■ Your objective ■
Give again only the lines from the line that holds "Click 新增版本 to add a version" to the end of the data, inclusive, omitting all pictures.

■ Dataset extract ■
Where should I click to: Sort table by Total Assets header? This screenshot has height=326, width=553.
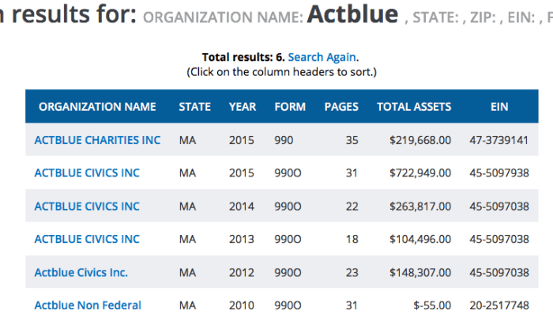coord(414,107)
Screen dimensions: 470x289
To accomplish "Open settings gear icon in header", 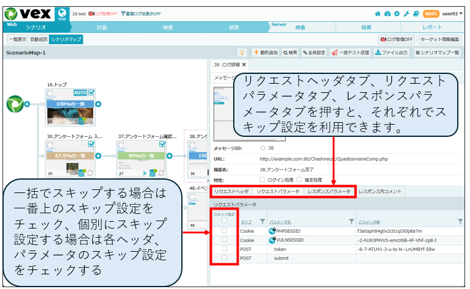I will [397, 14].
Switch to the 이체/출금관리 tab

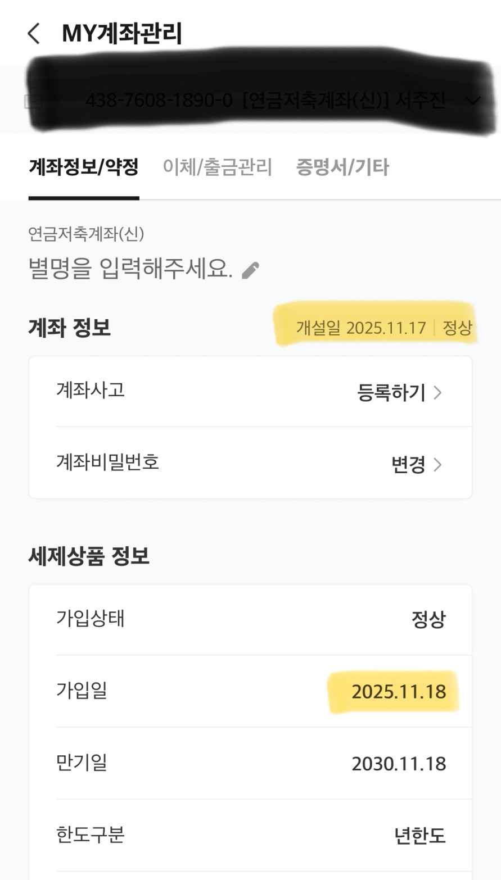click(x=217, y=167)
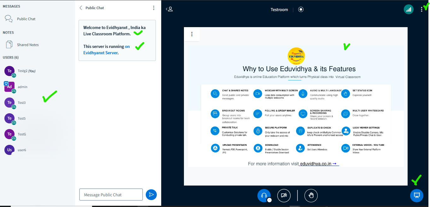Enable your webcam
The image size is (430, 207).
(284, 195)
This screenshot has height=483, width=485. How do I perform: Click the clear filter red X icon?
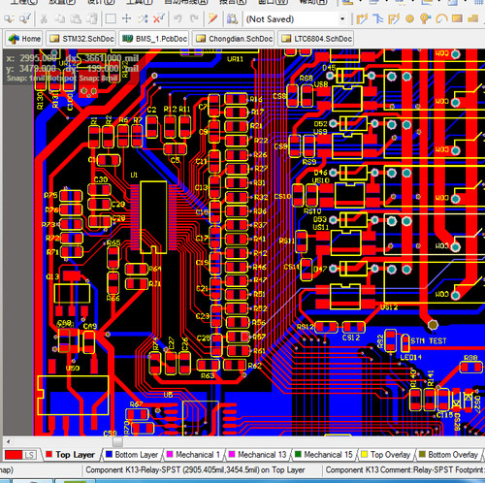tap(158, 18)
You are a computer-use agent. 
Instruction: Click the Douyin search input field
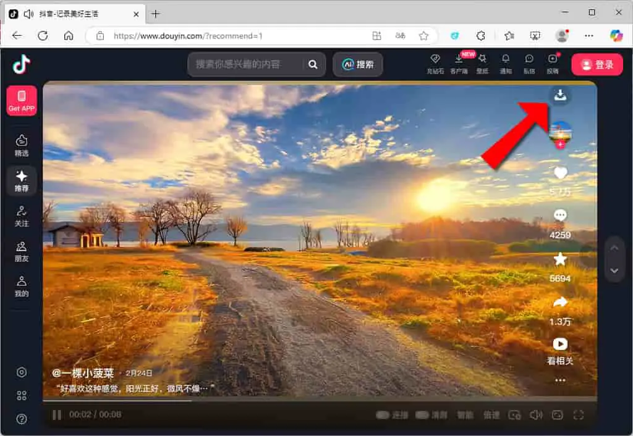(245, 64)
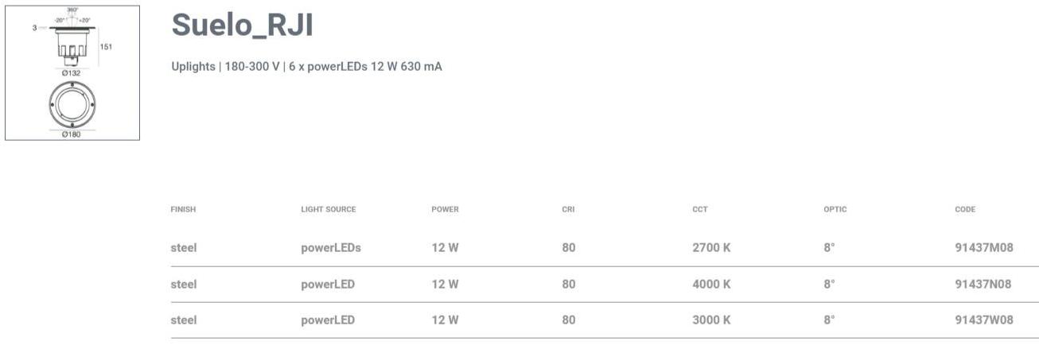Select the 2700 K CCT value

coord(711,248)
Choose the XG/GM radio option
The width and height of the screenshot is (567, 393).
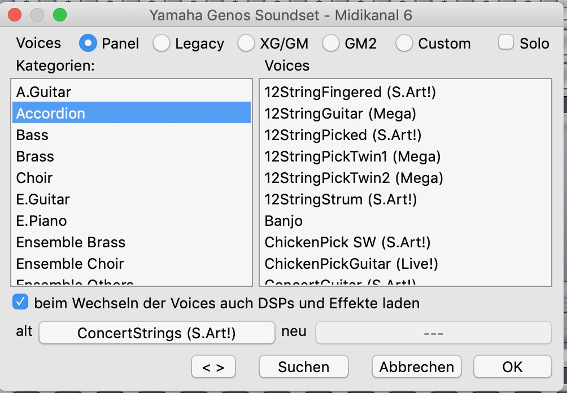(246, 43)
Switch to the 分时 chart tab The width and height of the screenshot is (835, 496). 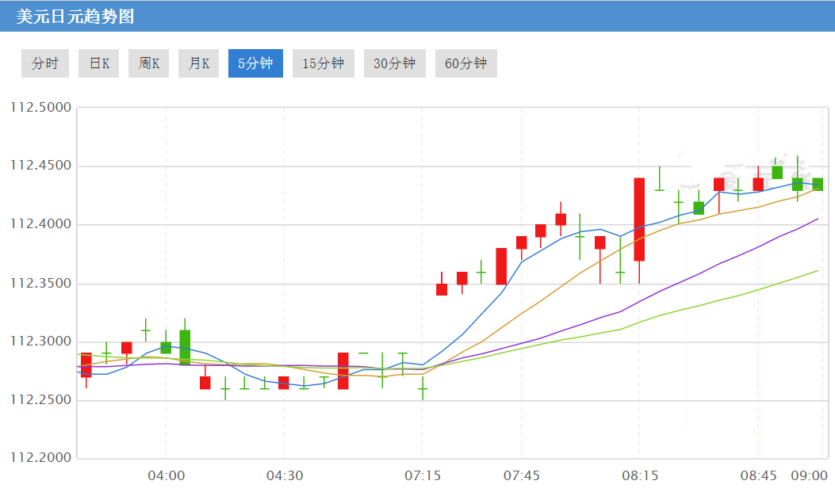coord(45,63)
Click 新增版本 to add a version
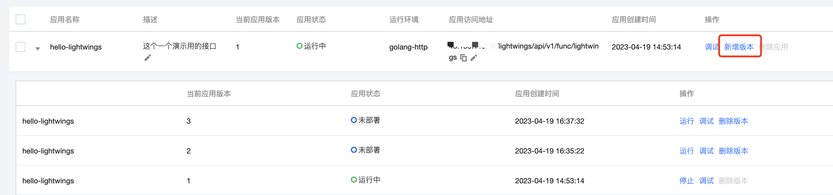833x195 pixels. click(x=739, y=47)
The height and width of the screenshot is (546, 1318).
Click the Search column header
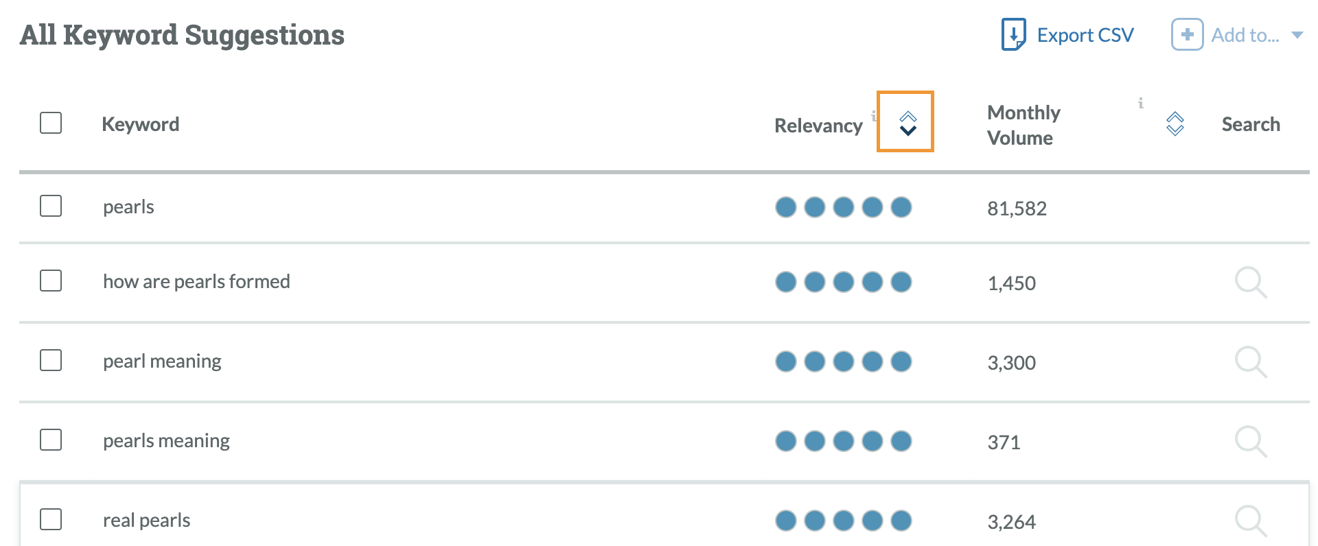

■ Output of the exercise ■
Click 新增版本 to add a version
833x195 pixels. click(x=739, y=47)
The height and width of the screenshot is (546, 1318).
Click the Search column header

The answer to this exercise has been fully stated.